Scientist from Icahn School of Medicine have been able to simultaneously evaluate the functions of hundreds of genes with resolution reaching single-cell level using a newly developed novel Genetic Barcoding technology. The study, featured in the recent issue of journal Cell, describes the new technology that relies on barcoding approach using a specific protein.
Although the sequencing of human genome was pioneered by scientists in the early 2000s, revealing a set of over 20,000 protein-coding genes, various functions of an individual gene had remained unknown. As a result, it limited the understanding of working of human genome and how it can be used to detect, prevent, and cure a disease.
At time period between 2012 and 2013, scientists developed a powerful approach for editing genes, known as CRISPR (clustered regularly interspaced short palindromic repeats) that can be used to identify many functions of the genes. It was one of the major scientific breakthroughs but scientists continue to face several challenges with using CRISPR such as the inability to study a multitude of genes and their innumerable possible roles.
The recently developed Genetic Barcoding technology, however, could address the challenge for analyzing genome functions at a remarkable scale.

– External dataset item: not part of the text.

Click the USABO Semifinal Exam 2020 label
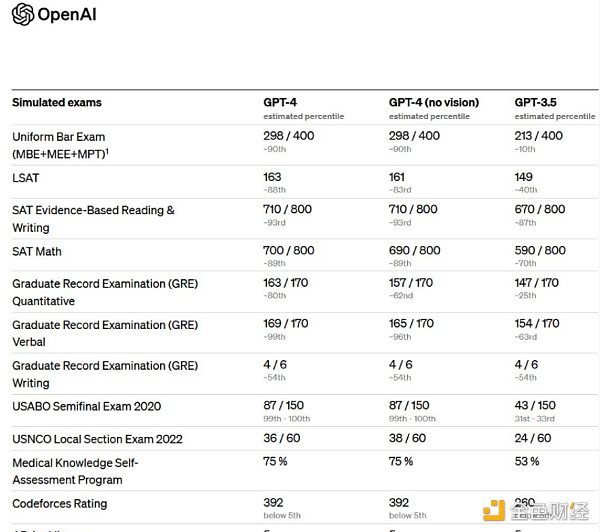The image size is (600, 532). pos(86,406)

According to Maxime Dhainaut, Ph.D. and Aleksandra Wroblewska, Ph.D. who led the research team, they have created a novel tool that can barcode and track a record of various CRISPRs using epitopes, a synthetic protein. Termed as Pro-codes, the protein barcodes allow huge number of CRISPRs to be used together to eliminate a large group of genes.

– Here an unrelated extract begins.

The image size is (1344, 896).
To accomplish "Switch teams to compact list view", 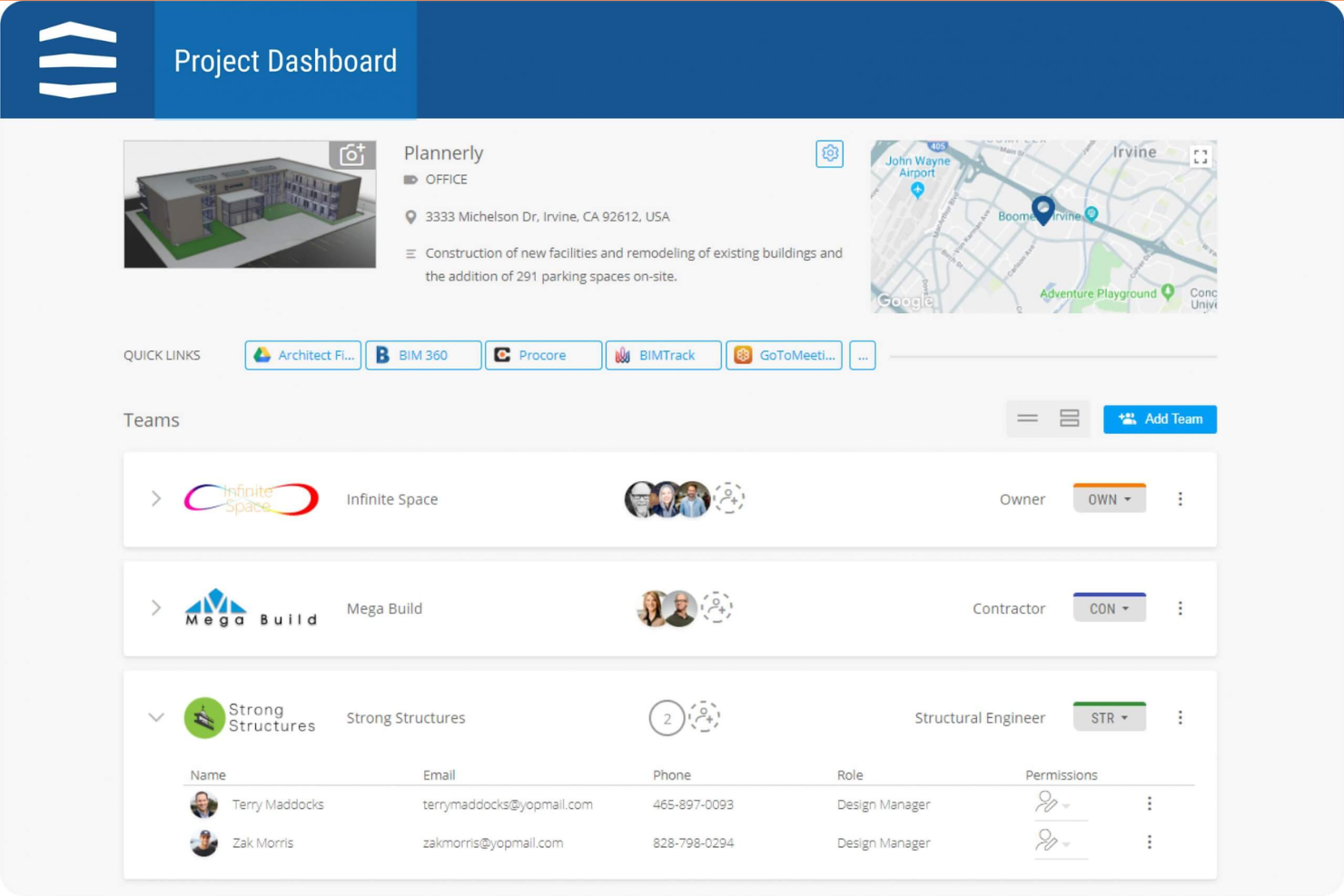I will point(1027,418).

Although there have been technologies for pooling CRISPRs, the new approach rely extremely on DNA as a barcode and allow only low resolution look into gene function. According to the researchers, the Pro-Code technique provides a way for scientists to characterize the biologic effects of a gene to a greater extent. Further, they used the new technology to discover genes for the immune system to protect from complex diseases such as cancer.
In the study, the researchers generated CRISPRs to target the deletion of suspected genes responsible for immune regulation, and paired them with the Pro-codes. While the Pro-code libraries were introduced to cancer cells, the tumors were targeted with killer T-cells that had been maneuvered to detect the cancer cells. The T-cells rapidly knocked out majority of the cancer cells, while some cells have completely resisted death. The novel technology helped to determine the loss of genes through the resistant cells and a major clinical target of cancer immunotherapy – a negative regulator for the immune checkpoint PD-L1.
As reported in Medical Express, the Pro-code technology could greatly accelerate annotation of the human genome which has been one of the goals of the post-genome era, citing a senior author Brian Brown, Ph.D. It gives new insights in cancer immunology and is a key to search disease-causing genes that could result into novel drug targets, he said.